WHAT YOU SHOULD DO => Transcribe, exactly and without pictures, the lines below from the line with "You are a computer-use agent. 607x278 pixels." to the line with "Given: Toggle the", both ends included, and no others.

[Dataset entries]
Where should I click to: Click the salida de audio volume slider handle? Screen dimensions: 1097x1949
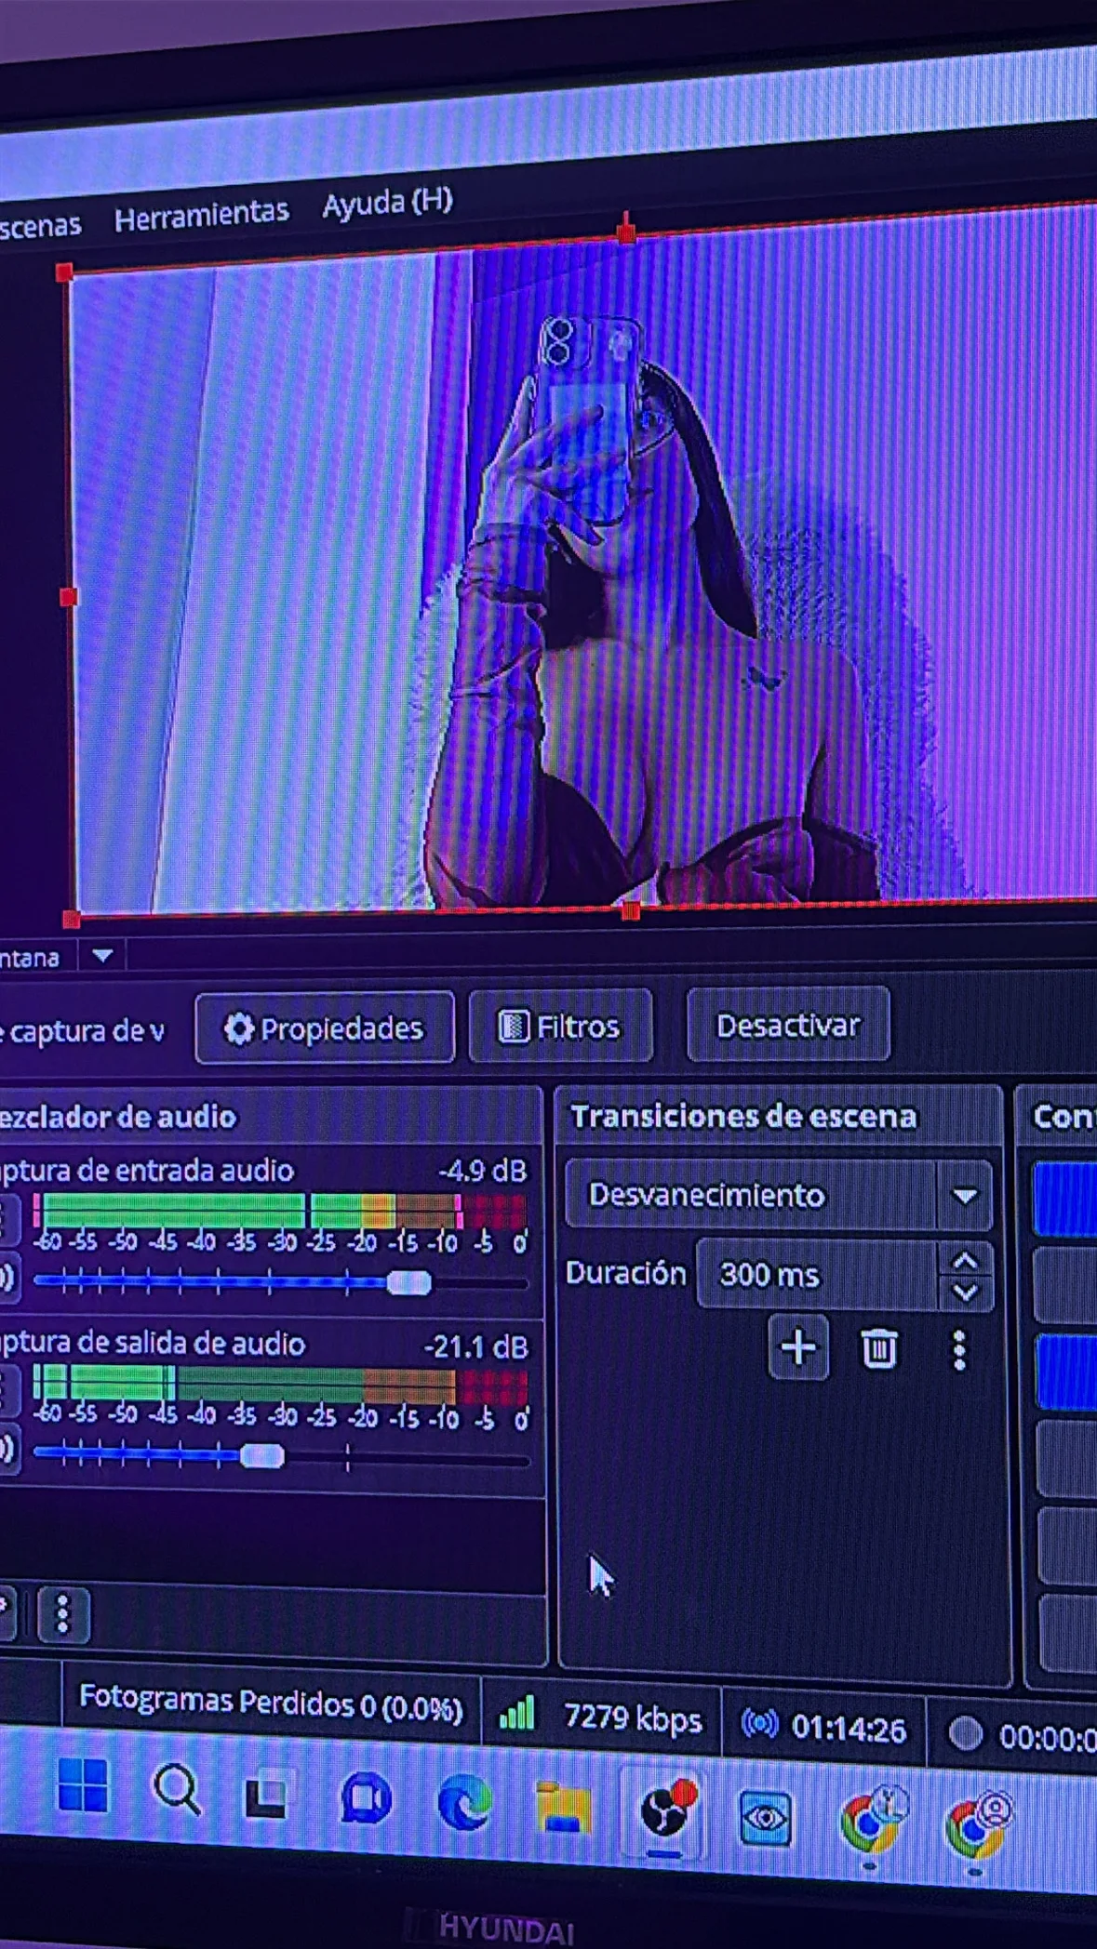coord(261,1456)
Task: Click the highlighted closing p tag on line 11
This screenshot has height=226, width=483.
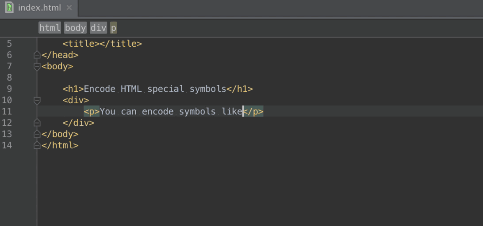Action: tap(254, 112)
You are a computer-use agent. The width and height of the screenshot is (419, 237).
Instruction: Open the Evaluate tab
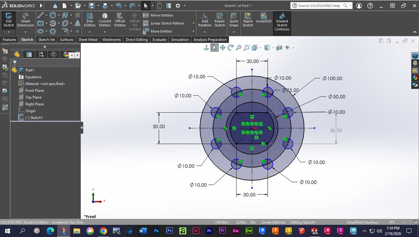[159, 40]
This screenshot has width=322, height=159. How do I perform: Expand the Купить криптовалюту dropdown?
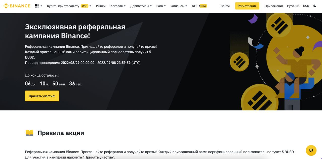69,6
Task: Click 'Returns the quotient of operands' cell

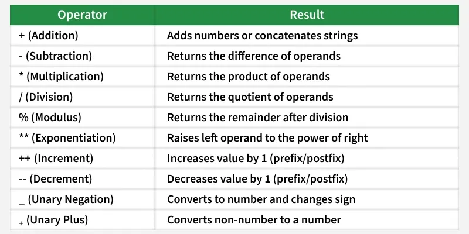Action: point(307,97)
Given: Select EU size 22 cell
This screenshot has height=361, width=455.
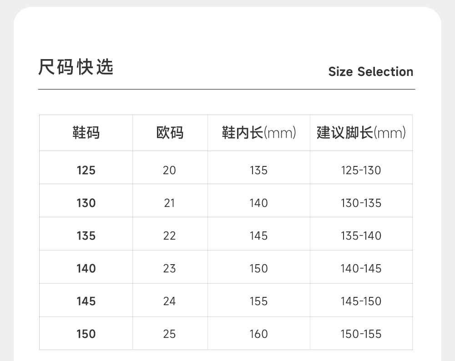Looking at the screenshot, I should 169,236.
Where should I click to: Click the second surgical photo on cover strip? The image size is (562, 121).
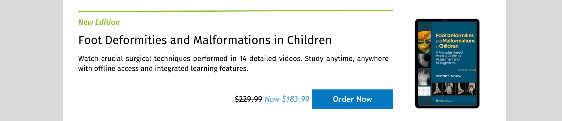click(x=424, y=48)
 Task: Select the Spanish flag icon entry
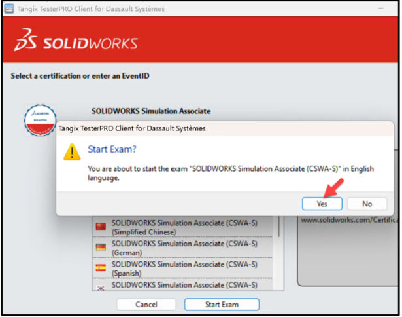point(101,268)
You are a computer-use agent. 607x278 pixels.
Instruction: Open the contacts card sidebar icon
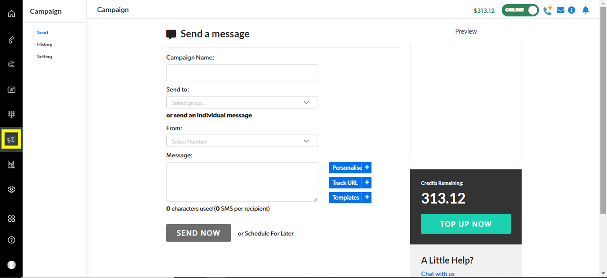click(x=11, y=90)
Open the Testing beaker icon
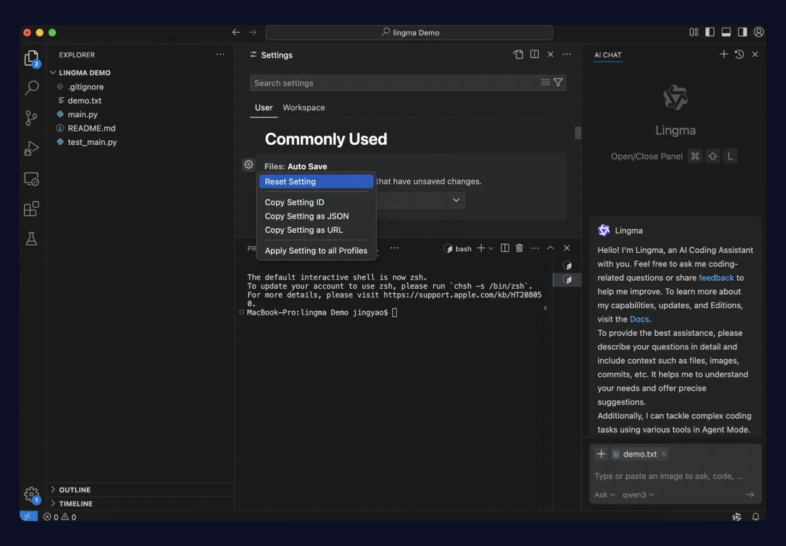Viewport: 786px width, 546px height. coord(31,239)
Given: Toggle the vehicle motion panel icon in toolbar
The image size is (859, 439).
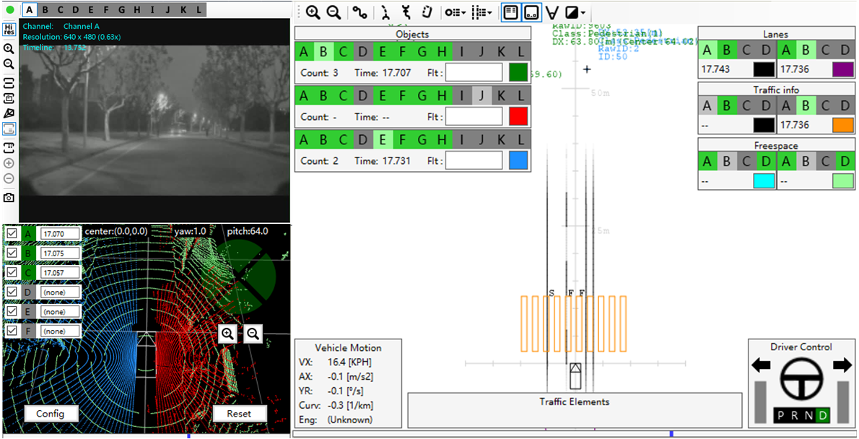Looking at the screenshot, I should tap(531, 12).
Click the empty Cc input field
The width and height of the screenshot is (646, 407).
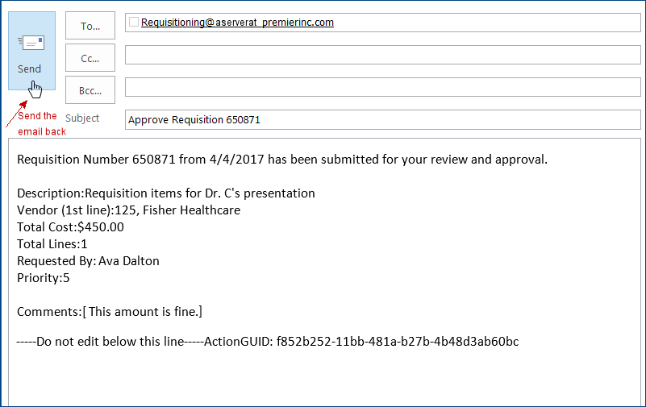point(382,55)
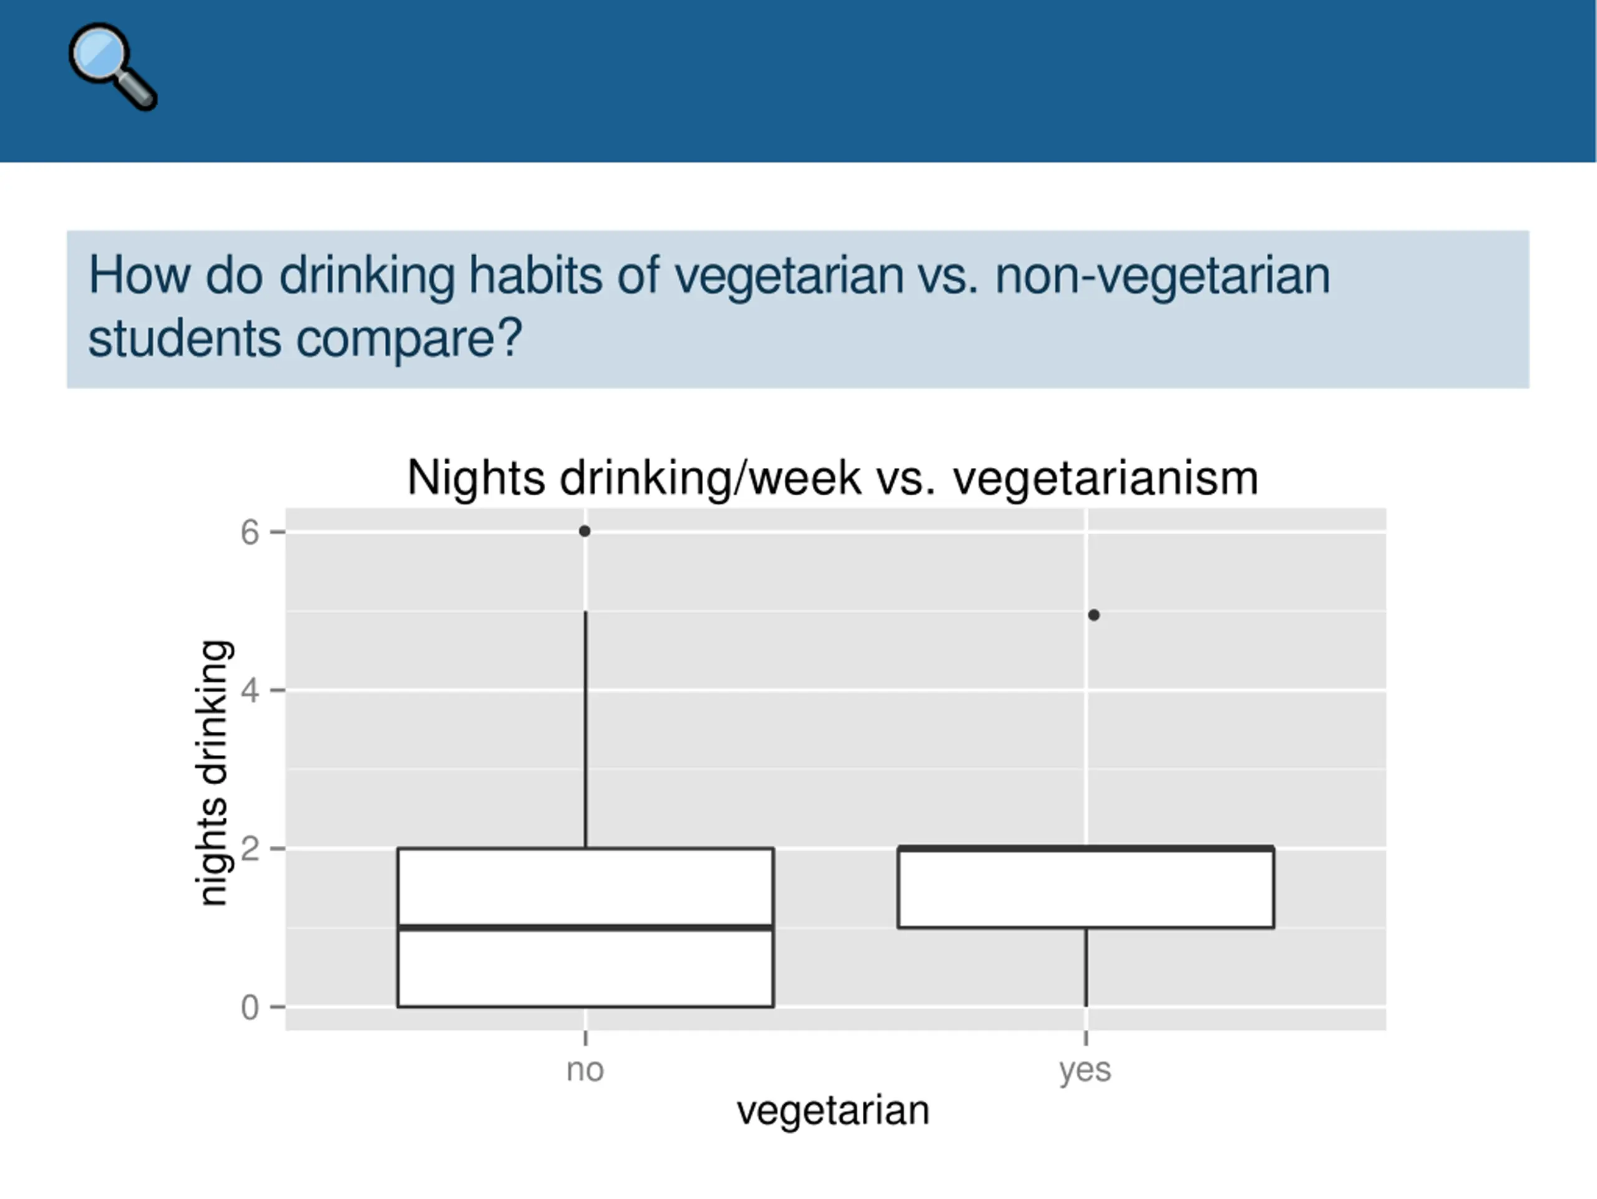Click the y-axis tick label 2
Screen dimensions: 1597x1199
point(250,849)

RESULT FOR THIS TASK =>
You are a computer-use agent. 607x278 pixels.
Instruction: Open the contacts card sidebar icon
click(x=11, y=90)
Open the Testing beaker icon
Viewport: 786px width, 546px height. coord(31,239)
Given: Toggle the vehicle motion panel icon in toolbar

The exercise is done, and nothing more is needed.